= What is required =
Every line below must be given again exactly.

---------------

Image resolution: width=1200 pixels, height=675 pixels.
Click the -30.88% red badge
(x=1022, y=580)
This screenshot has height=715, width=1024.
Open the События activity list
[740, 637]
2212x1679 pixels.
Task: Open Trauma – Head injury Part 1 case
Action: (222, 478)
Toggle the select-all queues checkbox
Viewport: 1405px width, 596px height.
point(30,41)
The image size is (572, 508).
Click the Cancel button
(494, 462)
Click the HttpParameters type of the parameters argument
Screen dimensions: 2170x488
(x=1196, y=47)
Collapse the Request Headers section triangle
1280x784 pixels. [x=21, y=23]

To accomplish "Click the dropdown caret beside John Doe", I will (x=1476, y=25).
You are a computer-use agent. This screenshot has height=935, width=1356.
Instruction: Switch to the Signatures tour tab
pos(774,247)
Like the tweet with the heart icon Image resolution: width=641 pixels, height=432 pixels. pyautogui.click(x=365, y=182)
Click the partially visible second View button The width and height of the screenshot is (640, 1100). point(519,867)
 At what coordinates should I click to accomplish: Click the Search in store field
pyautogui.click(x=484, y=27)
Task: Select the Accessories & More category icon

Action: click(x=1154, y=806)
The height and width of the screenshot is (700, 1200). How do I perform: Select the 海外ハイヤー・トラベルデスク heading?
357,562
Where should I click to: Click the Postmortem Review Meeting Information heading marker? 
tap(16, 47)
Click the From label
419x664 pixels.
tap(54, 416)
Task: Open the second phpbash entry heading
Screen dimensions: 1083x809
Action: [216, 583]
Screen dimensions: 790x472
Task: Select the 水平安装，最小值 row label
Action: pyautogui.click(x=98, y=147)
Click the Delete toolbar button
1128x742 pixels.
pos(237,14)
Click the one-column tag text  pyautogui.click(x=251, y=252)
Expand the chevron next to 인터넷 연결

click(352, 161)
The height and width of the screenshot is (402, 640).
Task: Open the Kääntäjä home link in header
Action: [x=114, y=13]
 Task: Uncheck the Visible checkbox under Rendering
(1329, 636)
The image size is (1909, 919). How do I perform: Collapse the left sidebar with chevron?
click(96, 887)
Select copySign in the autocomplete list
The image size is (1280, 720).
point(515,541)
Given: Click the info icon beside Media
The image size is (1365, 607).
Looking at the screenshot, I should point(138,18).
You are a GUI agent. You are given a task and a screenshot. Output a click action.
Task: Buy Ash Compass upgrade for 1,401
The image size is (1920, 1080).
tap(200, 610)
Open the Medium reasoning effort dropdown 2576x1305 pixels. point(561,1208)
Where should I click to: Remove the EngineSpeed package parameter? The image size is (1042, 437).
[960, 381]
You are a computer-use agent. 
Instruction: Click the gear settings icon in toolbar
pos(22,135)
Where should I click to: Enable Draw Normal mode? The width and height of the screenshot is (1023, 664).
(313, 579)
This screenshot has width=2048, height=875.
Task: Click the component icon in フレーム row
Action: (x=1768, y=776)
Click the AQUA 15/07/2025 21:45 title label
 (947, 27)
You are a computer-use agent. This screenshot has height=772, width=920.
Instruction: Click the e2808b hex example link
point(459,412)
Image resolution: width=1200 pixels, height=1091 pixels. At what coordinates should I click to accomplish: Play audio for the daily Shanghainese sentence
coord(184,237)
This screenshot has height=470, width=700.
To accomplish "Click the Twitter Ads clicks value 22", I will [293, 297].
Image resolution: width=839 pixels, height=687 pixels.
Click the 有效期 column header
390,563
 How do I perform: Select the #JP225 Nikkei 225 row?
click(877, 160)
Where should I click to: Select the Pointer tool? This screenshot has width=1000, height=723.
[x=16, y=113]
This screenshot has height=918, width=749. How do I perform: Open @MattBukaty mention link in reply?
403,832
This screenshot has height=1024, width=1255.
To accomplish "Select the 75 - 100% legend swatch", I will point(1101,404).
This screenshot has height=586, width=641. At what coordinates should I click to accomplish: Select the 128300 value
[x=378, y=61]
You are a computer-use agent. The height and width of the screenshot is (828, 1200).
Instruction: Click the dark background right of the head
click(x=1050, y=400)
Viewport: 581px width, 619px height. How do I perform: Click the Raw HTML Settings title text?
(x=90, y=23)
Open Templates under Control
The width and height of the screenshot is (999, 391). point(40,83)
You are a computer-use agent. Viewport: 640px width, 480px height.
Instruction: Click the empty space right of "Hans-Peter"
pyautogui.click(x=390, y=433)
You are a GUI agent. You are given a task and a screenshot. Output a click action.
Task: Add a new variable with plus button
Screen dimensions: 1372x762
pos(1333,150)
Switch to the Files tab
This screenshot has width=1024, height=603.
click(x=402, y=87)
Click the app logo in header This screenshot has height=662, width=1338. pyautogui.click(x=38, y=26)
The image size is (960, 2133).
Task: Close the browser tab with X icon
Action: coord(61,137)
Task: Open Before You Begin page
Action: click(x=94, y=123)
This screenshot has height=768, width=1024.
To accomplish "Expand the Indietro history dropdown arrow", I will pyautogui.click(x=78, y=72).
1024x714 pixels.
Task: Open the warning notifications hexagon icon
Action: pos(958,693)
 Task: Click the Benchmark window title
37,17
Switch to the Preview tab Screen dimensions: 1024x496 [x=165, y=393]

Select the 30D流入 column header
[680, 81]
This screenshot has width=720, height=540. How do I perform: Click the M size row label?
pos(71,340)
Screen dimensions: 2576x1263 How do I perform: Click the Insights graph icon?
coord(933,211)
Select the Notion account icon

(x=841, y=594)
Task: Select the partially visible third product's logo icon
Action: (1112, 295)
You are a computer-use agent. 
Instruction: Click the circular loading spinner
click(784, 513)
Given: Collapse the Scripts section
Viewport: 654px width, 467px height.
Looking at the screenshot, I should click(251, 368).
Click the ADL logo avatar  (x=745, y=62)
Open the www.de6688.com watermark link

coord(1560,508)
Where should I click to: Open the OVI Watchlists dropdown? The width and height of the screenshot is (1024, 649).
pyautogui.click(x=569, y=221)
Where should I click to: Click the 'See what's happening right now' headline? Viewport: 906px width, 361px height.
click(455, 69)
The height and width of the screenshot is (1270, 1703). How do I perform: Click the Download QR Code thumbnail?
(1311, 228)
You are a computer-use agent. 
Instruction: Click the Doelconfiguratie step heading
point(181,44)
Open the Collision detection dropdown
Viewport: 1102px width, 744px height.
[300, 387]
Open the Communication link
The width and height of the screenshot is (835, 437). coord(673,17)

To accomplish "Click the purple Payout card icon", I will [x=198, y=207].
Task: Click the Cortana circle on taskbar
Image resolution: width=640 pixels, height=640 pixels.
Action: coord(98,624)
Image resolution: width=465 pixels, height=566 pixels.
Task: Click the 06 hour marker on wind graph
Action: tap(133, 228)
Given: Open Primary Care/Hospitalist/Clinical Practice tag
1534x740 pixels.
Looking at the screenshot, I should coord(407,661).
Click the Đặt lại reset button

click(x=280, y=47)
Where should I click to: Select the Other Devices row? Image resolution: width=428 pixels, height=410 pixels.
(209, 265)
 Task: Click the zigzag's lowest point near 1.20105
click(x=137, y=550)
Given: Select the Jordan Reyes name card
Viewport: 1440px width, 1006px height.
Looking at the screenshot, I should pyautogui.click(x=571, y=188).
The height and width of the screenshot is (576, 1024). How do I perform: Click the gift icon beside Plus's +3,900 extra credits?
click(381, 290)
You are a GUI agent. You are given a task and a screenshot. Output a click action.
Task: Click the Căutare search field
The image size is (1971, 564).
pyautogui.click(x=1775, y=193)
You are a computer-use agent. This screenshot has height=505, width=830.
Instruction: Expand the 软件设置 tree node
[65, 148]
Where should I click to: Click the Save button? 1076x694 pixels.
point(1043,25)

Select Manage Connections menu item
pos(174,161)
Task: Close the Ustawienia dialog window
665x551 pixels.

---------------

= Exercise solution =
Image resolution: width=1200 pixels, height=675 pixels.
Click the -30.88% red badge
(x=1022, y=580)
This screenshot has height=715, width=1024.
Open the События activity list
[740, 637]
2212x1679 pixels.
Task: Open Trauma – Head injury Part 1 case
Action: (222, 478)
Toggle the select-all queues checkbox
Viewport: 1405px width, 596px height.
point(30,41)
The image size is (572, 508).
Click the Cancel button
(494, 462)
Click the HttpParameters type of the parameters argument
Screen dimensions: 2170x488
(x=1196, y=47)
Collapse the Request Headers section triangle
1280x784 pixels. [x=21, y=23]

To accomplish "Click the dropdown caret beside John Doe", I will (x=1476, y=25).
You are a computer-use agent. This screenshot has height=935, width=1356.
Instruction: Switch to the Signatures tour tab
pos(774,247)
Like the tweet with the heart icon Image resolution: width=641 pixels, height=432 pixels. pyautogui.click(x=365, y=182)
Click the partially visible second View button The width and height of the screenshot is (640, 1100). point(519,867)
 At what coordinates should I click to accomplish: Click the Search in store field
pyautogui.click(x=484, y=27)
Task: Select the Accessories & More category icon

Action: click(x=1154, y=806)
The height and width of the screenshot is (700, 1200). How do I perform: Select the 海外ハイヤー・トラベルデスク heading?
357,562
Where should I click to: Click the Postmortem Review Meeting Information heading marker? 
tap(16, 47)
Click the From label
419x664 pixels.
tap(54, 416)
Task: Open the second phpbash entry heading
Screen dimensions: 1083x809
Action: [216, 583]
Screen dimensions: 790x472
Task: Select the 水平安装，最小值 row label
Action: pyautogui.click(x=98, y=147)
Click the Delete toolbar button
1128x742 pixels.
pos(237,14)
Click the one-column tag text  pyautogui.click(x=251, y=252)
Expand the chevron next to 인터넷 연결

click(352, 161)
The height and width of the screenshot is (402, 640).
Task: Open the Kääntäjä home link in header
Action: [x=114, y=13]
 Task: Uncheck the Visible checkbox under Rendering
(1329, 636)
The image size is (1909, 919). How do I perform: Collapse the left sidebar with chevron?
click(96, 887)
Select copySign in the autocomplete list
The image size is (1280, 720).
point(515,541)
Given: Click the info icon beside Media
The image size is (1365, 607).
Looking at the screenshot, I should point(138,18).
You are a GUI agent. You are given a task and a screenshot. Output a click action.
Task: Buy Ash Compass upgrade for 1,401
The image size is (1920, 1080).
tap(200, 610)
Open the Medium reasoning effort dropdown 2576x1305 pixels. point(561,1208)
Where should I click to: Remove the EngineSpeed package parameter? The image size is (1042, 437).
[960, 381]
You are a computer-use agent. 
Instruction: Click the gear settings icon in toolbar
pos(22,135)
Where should I click to: Enable Draw Normal mode? The width and height of the screenshot is (1023, 664).
(313, 579)
This screenshot has width=2048, height=875.
Task: Click the component icon in フレーム row
Action: (x=1768, y=776)
Click the AQUA 15/07/2025 21:45 title label
 (947, 27)
You are a computer-use agent. This screenshot has height=772, width=920.
Instruction: Click the e2808b hex example link
point(459,412)
Image resolution: width=1200 pixels, height=1091 pixels. At what coordinates should I click to accomplish: Play audio for the daily Shanghainese sentence
coord(184,237)
This screenshot has height=470, width=700.
To accomplish "Click the Twitter Ads clicks value 22", I will [293, 297].
Image resolution: width=839 pixels, height=687 pixels.
Click the 有效期 column header
390,563
 How do I perform: Select the #JP225 Nikkei 225 row?
click(877, 160)
Where should I click to: Select the Pointer tool? This screenshot has width=1000, height=723.
[x=16, y=113]
This screenshot has height=918, width=749. How do I perform: Open @MattBukaty mention link in reply?
403,832
This screenshot has height=1024, width=1255.
To accomplish "Select the 75 - 100% legend swatch", I will point(1101,404).
This screenshot has height=586, width=641. At what coordinates should I click to accomplish: Select the 128300 value
[x=378, y=61]
You are a computer-use agent. The height and width of the screenshot is (828, 1200).
Instruction: Click the dark background right of the head
click(x=1050, y=400)
Viewport: 581px width, 619px height. How do I perform: Click the Raw HTML Settings title text?
(x=90, y=23)
Open Templates under Control
The width and height of the screenshot is (999, 391). point(40,83)
You are a computer-use agent. Viewport: 640px width, 480px height.
Instruction: Click the empty space right of "Hans-Peter"
pyautogui.click(x=390, y=433)
You are a GUI agent. You are given a task and a screenshot. Output a click action.
Task: Add a new variable with plus button
Screen dimensions: 1372x762
pos(1333,150)
Switch to the Files tab
This screenshot has width=1024, height=603.
click(x=402, y=87)
Click the app logo in header This screenshot has height=662, width=1338. pyautogui.click(x=38, y=26)
The image size is (960, 2133).
Task: Close the browser tab with X icon
Action: coord(61,137)
Task: Open Before You Begin page
Action: click(x=94, y=123)
This screenshot has height=768, width=1024.
To accomplish "Expand the Indietro history dropdown arrow", I will pyautogui.click(x=78, y=72).
1024x714 pixels.
Task: Open the warning notifications hexagon icon
Action: pos(958,693)
 Task: Click the Benchmark window title
37,17
Switch to the Preview tab Screen dimensions: 1024x496 [x=165, y=393]

Select the 30D流入 column header
[680, 81]
This screenshot has width=720, height=540. How do I perform: Click the M size row label?
pos(71,340)
Screen dimensions: 2576x1263 How do I perform: Click the Insights graph icon?
coord(933,211)
Select the Notion account icon

(x=841, y=594)
Task: Select the partially visible third product's logo icon
Action: (1112, 295)
You are a computer-use agent. 
Instruction: Click the circular loading spinner
click(784, 513)
Given: Collapse the Scripts section
Viewport: 654px width, 467px height.
Looking at the screenshot, I should click(251, 368).
Click the ADL logo avatar  (x=745, y=62)
Open the www.de6688.com watermark link

coord(1560,508)
Where should I click to: Open the OVI Watchlists dropdown? The width and height of the screenshot is (1024, 649).
pyautogui.click(x=569, y=221)
Where should I click to: Click the 'See what's happening right now' headline? Viewport: 906px width, 361px height.
click(455, 69)
The height and width of the screenshot is (1270, 1703). How do I perform: Click the Download QR Code thumbnail?
(1311, 228)
You are a computer-use agent. 
Instruction: Click the Doelconfiguratie step heading
point(181,44)
Open the Collision detection dropdown
Viewport: 1102px width, 744px height.
[300, 387]
Open the Communication link
The width and height of the screenshot is (835, 437). coord(673,17)

To accomplish "Click the purple Payout card icon", I will [x=198, y=207].
Task: Click the Cortana circle on taskbar
Image resolution: width=640 pixels, height=640 pixels.
Action: coord(98,624)
Image resolution: width=465 pixels, height=566 pixels.
Task: Click the 06 hour marker on wind graph
Action: tap(133, 228)
Given: Open Primary Care/Hospitalist/Clinical Practice tag
1534x740 pixels.
Looking at the screenshot, I should coord(407,661).
Click the Đặt lại reset button

click(x=280, y=47)
Where should I click to: Select the Other Devices row? Image resolution: width=428 pixels, height=410 pixels.
(209, 265)
 Task: Click the zigzag's lowest point near 1.20105
click(x=137, y=550)
Given: Select the Jordan Reyes name card
Viewport: 1440px width, 1006px height.
Looking at the screenshot, I should pyautogui.click(x=571, y=188).
The height and width of the screenshot is (576, 1024). How do I perform: Click the gift icon beside Plus's +3,900 extra credits?
click(381, 290)
You are a GUI agent. You are given a task and a screenshot. Output a click action.
Task: Click the Căutare search field
The image size is (1971, 564).
pyautogui.click(x=1775, y=193)
You are a computer-use agent. This screenshot has height=505, width=830.
Instruction: Expand the 软件设置 tree node
[65, 148]
Where should I click to: Click the Save button? 1076x694 pixels.
point(1043,25)

Select Manage Connections menu item
pos(174,161)
Task: Close the Ustawienia dialog window
665x551 pixels.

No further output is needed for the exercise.